I wondered how she knew my name, but giving her hand a responsive grip, I answered, “Well, really, my dear young lady, you make me feel a little ashamed of myself, but I must honestly own I do not like the idea of being hit in the eye by the brass-bound corner of an ancient bible, or of having my head bashed in by a falling book-case. Still I am glad to find that you are a friend of the spirits,” I added, laughingly, “as, then, quite apart from your generous offer to protect me, you will probably run less risk of being hurt yourself.”

“Hush,” she said, laying a shapely finger on her charming lips, “we must go on with the séance. Don’t you know we have come here to see the ghosts? But we will not go on with the business quite in the dark any longer,” she said. “It is too rough altogether.” Then to my surprise she spoke in an authoritative voice, “John Roberts, we cannot run this séance quite in the dark or there will be accidents. We must have a couple of lamps lit and turned down low, placed at the corners of the room, and you must watch to see that the evil spirits do not overturn them and put them out.”

“Very well, Miss Evelyn,” answered the voice of the controlling spirit. “I think it will be safer for the medium too.”

“Have you any lamps, Mrs. Smith?” said my fair neighbour to our hostess. “If so you had better light them, and place them as I direct.”

Neither Mrs. Smith nor anybody else seemed to have the slightest idea who the young lady was who was thus taking the direction of affairs into her own hands, but she replied, “Oh, certainly Miss—Miss——”

“Miss Evelyn,” interposed the girl.

“Here are some lamps, Miss Evelyn, just outside the door. Where shall we put them?” For everyone recognised the fact that it was just as well that this very self-possessed young lady should be allowed to take the lead, as nobody else seemed to know what to do.

She lit the lamps and placed them in the corners, turned low; then, coming back to her seat next to me to my great satisfaction she once more took possession of my hand in her firm, but dainty grasp. “There,” said she, smiling at me. “Now, Mr. Ashburton, we shall see something.”

“I expect we shall, Miss Evelyn,” I replied. “And if so, it will be entirely due to you.” I only wished I knew Miss Evelyn. Miss Evelyn—what?—but I liked the name Evelyn in itself without any surname.

We had not long to wait.
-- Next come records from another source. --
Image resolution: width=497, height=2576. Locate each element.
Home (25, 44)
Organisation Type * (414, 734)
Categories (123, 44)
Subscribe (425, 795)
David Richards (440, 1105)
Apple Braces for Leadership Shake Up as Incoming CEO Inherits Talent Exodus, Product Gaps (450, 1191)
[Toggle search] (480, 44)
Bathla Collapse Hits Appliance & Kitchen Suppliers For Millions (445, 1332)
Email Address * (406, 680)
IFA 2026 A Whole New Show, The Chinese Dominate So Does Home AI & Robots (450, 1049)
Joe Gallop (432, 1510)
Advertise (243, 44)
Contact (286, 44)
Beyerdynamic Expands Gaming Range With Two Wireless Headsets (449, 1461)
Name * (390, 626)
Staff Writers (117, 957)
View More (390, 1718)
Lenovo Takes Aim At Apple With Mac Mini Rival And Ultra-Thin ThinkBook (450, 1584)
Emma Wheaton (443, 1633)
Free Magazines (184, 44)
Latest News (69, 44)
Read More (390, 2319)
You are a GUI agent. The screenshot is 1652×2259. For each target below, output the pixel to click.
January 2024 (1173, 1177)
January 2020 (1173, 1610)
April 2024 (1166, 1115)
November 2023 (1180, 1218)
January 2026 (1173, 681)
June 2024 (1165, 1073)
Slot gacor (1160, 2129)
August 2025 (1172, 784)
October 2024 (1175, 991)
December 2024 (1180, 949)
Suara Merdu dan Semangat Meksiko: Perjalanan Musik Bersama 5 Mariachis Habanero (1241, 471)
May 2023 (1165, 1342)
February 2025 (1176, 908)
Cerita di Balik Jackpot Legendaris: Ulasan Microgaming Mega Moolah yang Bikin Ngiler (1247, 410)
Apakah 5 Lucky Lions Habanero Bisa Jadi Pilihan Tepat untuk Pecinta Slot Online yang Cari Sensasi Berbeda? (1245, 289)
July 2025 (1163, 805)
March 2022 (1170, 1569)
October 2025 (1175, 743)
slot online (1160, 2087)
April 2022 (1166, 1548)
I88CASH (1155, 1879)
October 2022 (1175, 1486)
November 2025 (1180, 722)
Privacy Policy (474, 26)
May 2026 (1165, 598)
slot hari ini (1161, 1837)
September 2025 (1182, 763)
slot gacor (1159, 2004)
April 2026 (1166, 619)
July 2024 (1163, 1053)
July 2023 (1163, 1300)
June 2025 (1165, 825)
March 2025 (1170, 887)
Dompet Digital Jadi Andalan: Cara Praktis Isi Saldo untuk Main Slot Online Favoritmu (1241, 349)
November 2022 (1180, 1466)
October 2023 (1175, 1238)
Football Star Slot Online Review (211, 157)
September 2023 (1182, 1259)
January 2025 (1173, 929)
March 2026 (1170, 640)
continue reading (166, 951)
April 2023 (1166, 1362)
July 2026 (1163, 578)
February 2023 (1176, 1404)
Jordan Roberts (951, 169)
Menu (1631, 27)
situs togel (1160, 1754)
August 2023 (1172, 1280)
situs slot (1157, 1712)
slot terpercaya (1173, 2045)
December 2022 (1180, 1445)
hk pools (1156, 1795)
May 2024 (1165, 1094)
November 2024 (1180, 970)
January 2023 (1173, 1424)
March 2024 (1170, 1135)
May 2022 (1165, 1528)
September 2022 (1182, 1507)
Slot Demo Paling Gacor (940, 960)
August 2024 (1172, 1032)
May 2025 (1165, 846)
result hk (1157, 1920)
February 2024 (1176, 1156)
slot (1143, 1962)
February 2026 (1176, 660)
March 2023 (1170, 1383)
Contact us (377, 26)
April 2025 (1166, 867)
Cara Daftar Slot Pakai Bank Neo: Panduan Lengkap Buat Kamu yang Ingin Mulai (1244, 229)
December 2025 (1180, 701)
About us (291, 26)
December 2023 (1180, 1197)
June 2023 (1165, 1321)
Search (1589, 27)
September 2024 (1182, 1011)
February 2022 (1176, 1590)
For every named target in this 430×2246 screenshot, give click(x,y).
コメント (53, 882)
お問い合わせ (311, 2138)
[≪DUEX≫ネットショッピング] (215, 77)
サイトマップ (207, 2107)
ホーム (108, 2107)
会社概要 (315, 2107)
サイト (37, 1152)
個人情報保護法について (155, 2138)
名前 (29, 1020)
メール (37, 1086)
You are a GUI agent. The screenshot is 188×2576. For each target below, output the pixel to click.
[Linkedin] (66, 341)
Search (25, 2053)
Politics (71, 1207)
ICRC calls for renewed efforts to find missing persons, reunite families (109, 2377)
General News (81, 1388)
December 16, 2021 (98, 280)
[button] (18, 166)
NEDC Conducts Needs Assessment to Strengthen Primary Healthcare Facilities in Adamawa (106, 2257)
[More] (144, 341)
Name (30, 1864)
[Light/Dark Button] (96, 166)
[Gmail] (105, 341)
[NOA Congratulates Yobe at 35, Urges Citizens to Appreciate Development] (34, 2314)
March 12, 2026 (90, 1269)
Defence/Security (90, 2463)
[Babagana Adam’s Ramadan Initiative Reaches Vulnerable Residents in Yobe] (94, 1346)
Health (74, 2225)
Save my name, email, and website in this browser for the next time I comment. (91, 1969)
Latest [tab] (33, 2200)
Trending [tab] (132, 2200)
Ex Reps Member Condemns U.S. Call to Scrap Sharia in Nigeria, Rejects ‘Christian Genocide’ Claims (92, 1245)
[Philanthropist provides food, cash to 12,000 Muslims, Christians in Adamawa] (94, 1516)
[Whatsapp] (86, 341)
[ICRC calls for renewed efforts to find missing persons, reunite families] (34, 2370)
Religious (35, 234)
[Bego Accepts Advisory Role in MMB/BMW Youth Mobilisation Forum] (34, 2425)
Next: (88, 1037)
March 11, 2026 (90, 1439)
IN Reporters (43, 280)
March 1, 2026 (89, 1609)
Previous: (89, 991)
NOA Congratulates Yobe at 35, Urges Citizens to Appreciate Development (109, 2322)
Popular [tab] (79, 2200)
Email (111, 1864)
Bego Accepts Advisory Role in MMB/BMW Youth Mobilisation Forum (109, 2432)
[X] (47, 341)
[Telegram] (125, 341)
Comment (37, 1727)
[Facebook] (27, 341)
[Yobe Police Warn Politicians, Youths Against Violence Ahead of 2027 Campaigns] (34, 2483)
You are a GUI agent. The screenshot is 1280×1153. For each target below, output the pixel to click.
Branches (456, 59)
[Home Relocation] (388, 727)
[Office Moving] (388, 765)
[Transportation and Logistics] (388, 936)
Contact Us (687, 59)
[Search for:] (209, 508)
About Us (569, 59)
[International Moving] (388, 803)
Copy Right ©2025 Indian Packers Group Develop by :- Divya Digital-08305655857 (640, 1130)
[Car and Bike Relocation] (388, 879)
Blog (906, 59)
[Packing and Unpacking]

We had scarcely resumed the clasp of hands all round before the medium was suddenly lifted off the sofa, carried across the room over our heads, and placed on the wide top of the book-shelf which had so recently nearly fallen down.

“He will do there nicely,” said Miss Evelyn. “He’s in a trance, and they will probably bring him down again if they want him. If not we can fetch him down ourselves.”

After the medium, the sofa that he had been lying on followed him on to the top of the book-case. It was placed right over him upside down, but he did not seem in any way annoyed by its weight, or, indeed, aware of its presence. Then the table upon which was one of the lamps was taken violently up, thrown down again and smashed, but the lamp was taken across the room and carefully placed by the other one.

“I saved that lamp,” called out the voice of the “Control,” John Roberts, as if seeking for approbation.

“Yes, John,” said Miss Evelyn, “that was right of you; but all these manifestations are simply rubbish. What we came here for was to see the materialised form of the ghosts that haunt this house, and to find out, if possible, what they want, not to see them play the fool like this.”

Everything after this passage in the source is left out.